= THE REQUEST =
Return, unchanged, everything in the listing from the line containing "You are a computer-use agent. 1568x627" down to the line containing "coord(399,271)", including both of those lines.
━━━━━━
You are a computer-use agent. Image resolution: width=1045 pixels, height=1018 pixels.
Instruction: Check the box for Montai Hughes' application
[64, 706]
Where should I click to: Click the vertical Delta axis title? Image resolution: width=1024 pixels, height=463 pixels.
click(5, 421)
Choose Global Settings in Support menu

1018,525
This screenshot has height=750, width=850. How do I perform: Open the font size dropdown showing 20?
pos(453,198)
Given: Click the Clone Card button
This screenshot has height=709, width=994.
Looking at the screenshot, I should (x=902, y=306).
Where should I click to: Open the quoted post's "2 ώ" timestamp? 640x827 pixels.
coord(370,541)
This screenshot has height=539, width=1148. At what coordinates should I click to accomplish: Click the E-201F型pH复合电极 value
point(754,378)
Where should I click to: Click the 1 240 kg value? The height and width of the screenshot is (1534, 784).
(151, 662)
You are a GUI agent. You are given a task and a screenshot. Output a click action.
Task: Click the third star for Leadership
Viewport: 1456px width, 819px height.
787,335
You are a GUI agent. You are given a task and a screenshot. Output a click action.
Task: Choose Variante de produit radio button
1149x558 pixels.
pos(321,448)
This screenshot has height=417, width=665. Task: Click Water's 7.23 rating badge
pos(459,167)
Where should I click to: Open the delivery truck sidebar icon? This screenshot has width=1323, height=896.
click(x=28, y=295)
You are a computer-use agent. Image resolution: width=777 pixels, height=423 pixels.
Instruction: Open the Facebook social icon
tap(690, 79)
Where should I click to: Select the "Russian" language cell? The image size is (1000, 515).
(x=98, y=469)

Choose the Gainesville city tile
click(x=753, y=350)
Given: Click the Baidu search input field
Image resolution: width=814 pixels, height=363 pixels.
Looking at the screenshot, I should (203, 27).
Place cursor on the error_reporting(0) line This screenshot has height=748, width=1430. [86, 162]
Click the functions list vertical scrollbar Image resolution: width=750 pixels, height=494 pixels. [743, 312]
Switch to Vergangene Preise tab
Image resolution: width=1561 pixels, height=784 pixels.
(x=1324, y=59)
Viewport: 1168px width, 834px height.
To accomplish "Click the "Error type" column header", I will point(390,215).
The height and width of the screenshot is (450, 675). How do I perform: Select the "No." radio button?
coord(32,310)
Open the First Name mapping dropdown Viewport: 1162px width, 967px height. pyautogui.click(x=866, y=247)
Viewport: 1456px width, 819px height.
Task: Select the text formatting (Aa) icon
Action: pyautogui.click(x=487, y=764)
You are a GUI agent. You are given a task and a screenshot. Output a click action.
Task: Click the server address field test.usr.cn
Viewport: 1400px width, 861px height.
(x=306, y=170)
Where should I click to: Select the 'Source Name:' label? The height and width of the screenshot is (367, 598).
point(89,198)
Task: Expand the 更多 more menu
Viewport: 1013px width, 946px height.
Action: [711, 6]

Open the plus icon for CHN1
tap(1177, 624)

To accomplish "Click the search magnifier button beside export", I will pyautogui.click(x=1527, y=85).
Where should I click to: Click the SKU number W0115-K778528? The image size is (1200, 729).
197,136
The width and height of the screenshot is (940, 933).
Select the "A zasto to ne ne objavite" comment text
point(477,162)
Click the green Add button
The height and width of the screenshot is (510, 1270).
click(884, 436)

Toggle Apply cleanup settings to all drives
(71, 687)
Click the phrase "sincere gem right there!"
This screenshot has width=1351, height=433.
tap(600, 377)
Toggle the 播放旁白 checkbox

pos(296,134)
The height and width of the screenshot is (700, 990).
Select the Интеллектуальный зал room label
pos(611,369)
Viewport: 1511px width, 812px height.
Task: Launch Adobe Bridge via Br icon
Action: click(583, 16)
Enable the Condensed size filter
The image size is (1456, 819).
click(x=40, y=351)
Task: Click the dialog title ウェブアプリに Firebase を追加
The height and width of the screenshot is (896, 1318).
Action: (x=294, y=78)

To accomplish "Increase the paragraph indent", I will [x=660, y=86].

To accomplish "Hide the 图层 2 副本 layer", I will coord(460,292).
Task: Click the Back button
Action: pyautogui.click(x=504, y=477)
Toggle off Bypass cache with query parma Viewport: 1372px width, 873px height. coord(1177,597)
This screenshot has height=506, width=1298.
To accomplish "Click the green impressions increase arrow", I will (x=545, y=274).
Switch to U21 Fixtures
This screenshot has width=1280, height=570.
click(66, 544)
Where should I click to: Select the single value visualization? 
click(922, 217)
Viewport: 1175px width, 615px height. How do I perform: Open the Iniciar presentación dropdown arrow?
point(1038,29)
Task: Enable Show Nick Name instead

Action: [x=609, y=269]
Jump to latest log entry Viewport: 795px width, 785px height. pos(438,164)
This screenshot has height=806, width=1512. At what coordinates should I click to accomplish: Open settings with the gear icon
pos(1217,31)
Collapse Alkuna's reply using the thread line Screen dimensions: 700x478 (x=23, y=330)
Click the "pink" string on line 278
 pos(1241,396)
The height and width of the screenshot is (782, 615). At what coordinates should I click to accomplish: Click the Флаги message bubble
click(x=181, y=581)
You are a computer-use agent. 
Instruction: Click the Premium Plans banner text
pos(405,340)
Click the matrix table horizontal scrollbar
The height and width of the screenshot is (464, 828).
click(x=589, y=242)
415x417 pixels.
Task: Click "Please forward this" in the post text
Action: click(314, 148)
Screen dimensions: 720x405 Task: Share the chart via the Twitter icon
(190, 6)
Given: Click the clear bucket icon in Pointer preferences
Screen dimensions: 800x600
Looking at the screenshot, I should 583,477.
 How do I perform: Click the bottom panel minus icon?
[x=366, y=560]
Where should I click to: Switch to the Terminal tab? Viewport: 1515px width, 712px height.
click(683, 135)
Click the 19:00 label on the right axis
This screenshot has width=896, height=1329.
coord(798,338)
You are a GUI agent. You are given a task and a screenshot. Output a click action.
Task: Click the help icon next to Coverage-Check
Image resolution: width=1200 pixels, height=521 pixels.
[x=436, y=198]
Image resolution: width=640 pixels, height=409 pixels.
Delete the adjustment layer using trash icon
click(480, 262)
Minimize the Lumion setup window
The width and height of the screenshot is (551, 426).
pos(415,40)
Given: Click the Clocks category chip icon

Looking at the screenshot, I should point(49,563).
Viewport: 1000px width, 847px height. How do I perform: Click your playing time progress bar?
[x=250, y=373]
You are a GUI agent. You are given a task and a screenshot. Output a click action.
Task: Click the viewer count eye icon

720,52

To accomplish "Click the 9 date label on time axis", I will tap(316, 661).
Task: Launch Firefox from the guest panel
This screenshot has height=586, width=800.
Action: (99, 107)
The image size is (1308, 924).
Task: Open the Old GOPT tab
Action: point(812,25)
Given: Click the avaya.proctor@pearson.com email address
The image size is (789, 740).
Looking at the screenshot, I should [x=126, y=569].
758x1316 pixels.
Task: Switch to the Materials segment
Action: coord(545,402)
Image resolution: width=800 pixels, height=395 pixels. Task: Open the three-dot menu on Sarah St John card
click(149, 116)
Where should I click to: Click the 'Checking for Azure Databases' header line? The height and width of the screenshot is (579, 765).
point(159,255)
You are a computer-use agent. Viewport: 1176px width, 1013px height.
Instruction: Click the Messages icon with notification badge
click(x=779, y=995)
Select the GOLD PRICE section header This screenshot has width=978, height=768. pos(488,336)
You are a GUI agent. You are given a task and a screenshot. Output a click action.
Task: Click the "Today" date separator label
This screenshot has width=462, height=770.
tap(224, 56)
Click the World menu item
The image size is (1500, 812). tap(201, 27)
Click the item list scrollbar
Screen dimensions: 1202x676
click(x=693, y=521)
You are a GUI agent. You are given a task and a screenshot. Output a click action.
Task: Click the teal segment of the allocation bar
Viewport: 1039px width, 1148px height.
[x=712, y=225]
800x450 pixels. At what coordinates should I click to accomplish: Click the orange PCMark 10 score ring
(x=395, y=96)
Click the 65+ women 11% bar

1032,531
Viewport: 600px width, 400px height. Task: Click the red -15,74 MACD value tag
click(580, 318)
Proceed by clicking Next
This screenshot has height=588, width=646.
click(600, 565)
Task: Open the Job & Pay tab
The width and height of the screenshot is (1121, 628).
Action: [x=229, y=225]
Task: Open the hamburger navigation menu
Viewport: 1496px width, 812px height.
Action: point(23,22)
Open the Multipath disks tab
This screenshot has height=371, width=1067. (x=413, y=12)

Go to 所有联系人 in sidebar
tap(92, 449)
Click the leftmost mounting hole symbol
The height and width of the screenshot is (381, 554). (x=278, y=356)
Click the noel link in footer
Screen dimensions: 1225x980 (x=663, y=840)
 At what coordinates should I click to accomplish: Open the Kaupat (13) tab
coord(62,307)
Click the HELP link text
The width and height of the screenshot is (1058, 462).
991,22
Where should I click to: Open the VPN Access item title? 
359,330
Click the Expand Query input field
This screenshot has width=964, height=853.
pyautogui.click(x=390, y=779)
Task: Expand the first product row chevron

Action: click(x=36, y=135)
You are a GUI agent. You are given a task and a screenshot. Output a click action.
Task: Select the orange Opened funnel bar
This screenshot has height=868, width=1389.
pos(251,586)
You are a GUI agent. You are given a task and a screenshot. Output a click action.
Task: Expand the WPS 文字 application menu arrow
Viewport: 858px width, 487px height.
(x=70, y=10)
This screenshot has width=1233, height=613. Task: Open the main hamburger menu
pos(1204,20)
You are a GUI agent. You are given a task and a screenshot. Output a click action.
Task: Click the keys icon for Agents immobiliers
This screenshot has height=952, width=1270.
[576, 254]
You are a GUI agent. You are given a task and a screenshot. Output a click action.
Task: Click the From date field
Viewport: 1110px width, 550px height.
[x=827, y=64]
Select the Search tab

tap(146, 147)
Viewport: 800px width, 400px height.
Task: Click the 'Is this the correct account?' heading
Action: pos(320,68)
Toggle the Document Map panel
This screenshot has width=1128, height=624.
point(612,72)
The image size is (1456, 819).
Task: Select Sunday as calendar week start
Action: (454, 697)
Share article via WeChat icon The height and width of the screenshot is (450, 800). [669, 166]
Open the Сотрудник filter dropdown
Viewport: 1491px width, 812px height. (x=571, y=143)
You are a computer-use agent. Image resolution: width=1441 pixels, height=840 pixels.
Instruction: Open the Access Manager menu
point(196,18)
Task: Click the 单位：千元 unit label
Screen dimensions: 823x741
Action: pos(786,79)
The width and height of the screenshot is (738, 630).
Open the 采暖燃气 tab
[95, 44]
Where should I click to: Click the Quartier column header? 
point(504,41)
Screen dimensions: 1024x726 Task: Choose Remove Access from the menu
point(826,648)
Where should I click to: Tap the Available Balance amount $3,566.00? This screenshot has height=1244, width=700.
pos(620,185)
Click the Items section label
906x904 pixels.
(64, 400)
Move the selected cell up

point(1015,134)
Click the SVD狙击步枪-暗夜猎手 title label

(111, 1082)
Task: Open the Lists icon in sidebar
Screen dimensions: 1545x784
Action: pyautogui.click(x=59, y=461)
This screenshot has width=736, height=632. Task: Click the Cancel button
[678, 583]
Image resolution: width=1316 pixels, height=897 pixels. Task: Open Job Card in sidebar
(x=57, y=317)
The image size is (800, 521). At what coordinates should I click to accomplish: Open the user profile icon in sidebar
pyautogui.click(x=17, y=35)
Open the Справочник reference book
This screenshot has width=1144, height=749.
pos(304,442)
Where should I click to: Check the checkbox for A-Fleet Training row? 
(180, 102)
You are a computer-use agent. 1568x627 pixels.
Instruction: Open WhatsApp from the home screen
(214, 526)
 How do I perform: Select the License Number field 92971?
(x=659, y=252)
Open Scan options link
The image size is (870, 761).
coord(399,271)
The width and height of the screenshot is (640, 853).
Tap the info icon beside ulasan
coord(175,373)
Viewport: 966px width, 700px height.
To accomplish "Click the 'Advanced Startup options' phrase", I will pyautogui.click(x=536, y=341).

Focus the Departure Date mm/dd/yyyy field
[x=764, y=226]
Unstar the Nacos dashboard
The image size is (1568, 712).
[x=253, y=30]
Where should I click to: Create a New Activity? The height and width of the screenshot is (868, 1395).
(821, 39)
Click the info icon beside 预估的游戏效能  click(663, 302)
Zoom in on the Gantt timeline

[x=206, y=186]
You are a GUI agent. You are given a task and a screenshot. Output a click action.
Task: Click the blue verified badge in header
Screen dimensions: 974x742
━━━━━━
= OUTPUT OF THE EXERCISE =
You are a computer-use agent. 1568x627 pixels.
Instruction: Open WhatsApp from the home screen
(214, 526)
 How do I perform: Select the License Number field 92971?
(x=659, y=252)
Open Scan options link
The image size is (870, 761).
coord(399,271)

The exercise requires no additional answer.